__Texte extrait__
******

Ah! que cet administrateur de la servitude de l'Europe demeure
un pion polyglotte sur lequel la diplomatie de Washington peut
compter pour tenir les rênes d'un continent attelé au char de
ses chimères! Le troisième timonier de la flotte est le président
belge d'une planète artificielle, errante et désarmée. On dit
qu' il attend désespérément un coup de fil bénisseur du Président
des Etats-Unis et que son vœu n'est pas près de se trouver exaucé,
bien qu'il n'envisage le pieux avenir du Vieux Continent qu'en
comparse dévot de l'empire d'outre-Atlantique. Par bonheur, son
salaire de nabab est à la mesure de la fonction décorative que
le traité de Lisbonne lui a assignée. Comment cette marionnette
enrubannée réveillerait-elle des Etats européens qu'un abus de
langage qualifie encore de souverains? Comment ce fantôme ne demeurerait-il
pas pieds et poings liés, puisque sa mise en service n'a même
pas jeté aux oubliettes l'autre chœur des poupées mécaniques,
celui qui défile en dentelles sur la scène et qu'on a baptisé
la "Présidence tournante", parce qu'il s'agit d'un manège?
La nomination à grand tapage d'un majordome grassement rémunéré
à la tête de l'Europe est purement nominale ; mais pour s'en assurer,
il était utile de ne pas mettre hors d'usage le second cocher
d'un attelage illusoire.

******

__Données fournies__
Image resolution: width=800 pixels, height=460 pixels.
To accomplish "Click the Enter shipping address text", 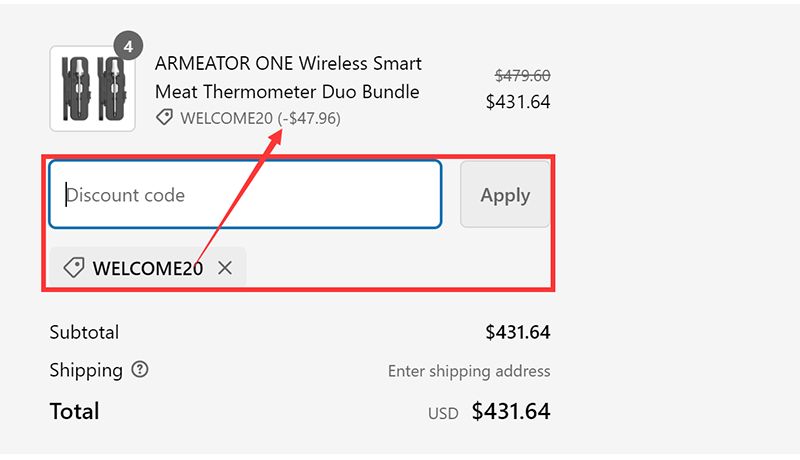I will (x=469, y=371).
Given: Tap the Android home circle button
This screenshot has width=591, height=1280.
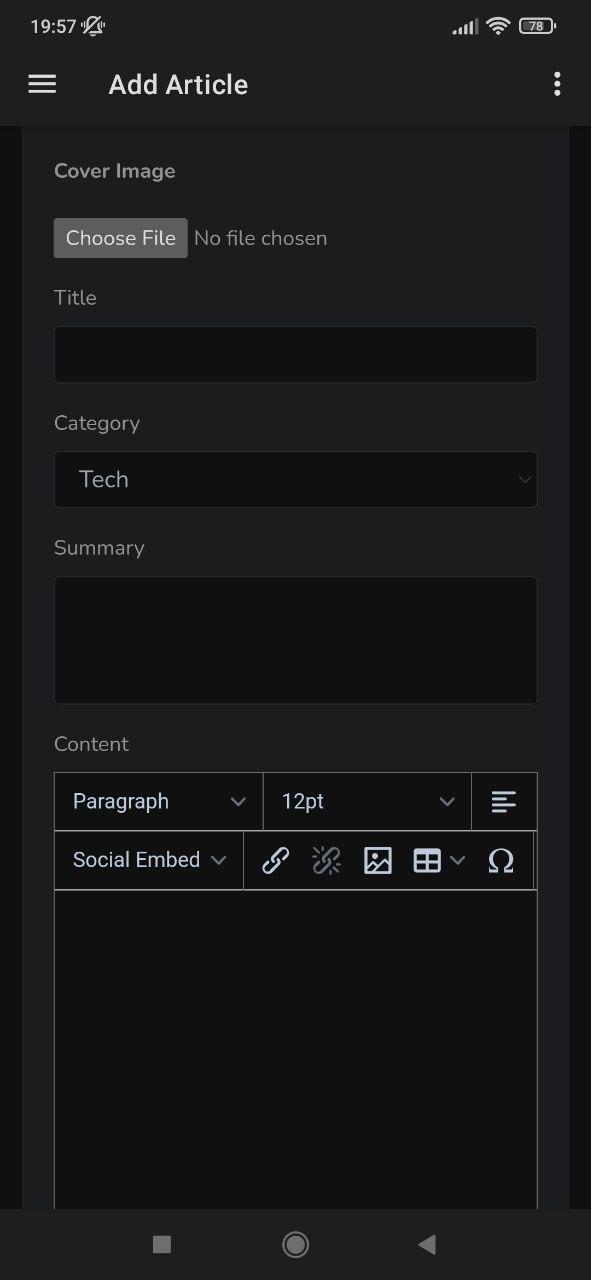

******

__Énoncé de l'exercice 1__
Recopiez mot pour mot, dans le texte sur la présidence de l'Europe, le passage qui s'ouvre sur les mots contenant "La nomination à" et se clôt sur "d'un attelage illusoire.".
__Énoncé de l'exercice 2__
Reprenez la rédaction du texte sur la présidence de l'Europe en enchaînant directement après sa dernière phrase.

__Réponse correcte 1__
La nomination à grand tapage d'un majordome grassement rémunéré
à la tête de l'Europe est purement nominale ; mais pour s'en assurer,
il était utile de ne pas mettre hors d'usage le second cocher
d'un attelage illusoire.

__Réponse correcte 2__
C'est à cette flotte privée de voiles et de gouvernail que Mme
Ashton est censée ajouter un navire de plaisance. Aussi a-t-elle
demandé tout de suite qu'on veuille bien l'inviter à prendre le
thé à Tel Aviv. Mais cinq ministres des affaires étrangères européens
ont aussitôt voulu prendre place dans le même carrosse, tellement
ils craignaient qu'une si audacieuse entreprise leur ravît les
cuillères, la théière et la nappe. On a évité la guerre des préséances:
les ministres ne courront pas sur les brisées de la poupée. La
garden party du Moyen Orient a été remise à la fin de ce mois.
10
- La vassalisation de la diplomatie européenne
Vous
me demandez, Monsieur, quelle politique une Europe couronnée de
têtes creuses va proposer à la Russie, à la Chine et au reste
de la planète. Sur ce point votre information est incomplète.
L'Elysée a obtenu que l'ambassadeur actuel de la France à Washington,
un très dévoué serviteur des intérêts des Etats-Unis d'Amérique
en Europe, occupe le poste-clé de Secrétaire général auprès de
Mme Asthon, ce qui, en clair, signifie rien de moins que l'installation
officielle des instances du Comité représentatif des institutions
juives de France dans les institutions de la République. Israël
s' est déjà infiltré au cœur de tous les organes de l'Union européenne.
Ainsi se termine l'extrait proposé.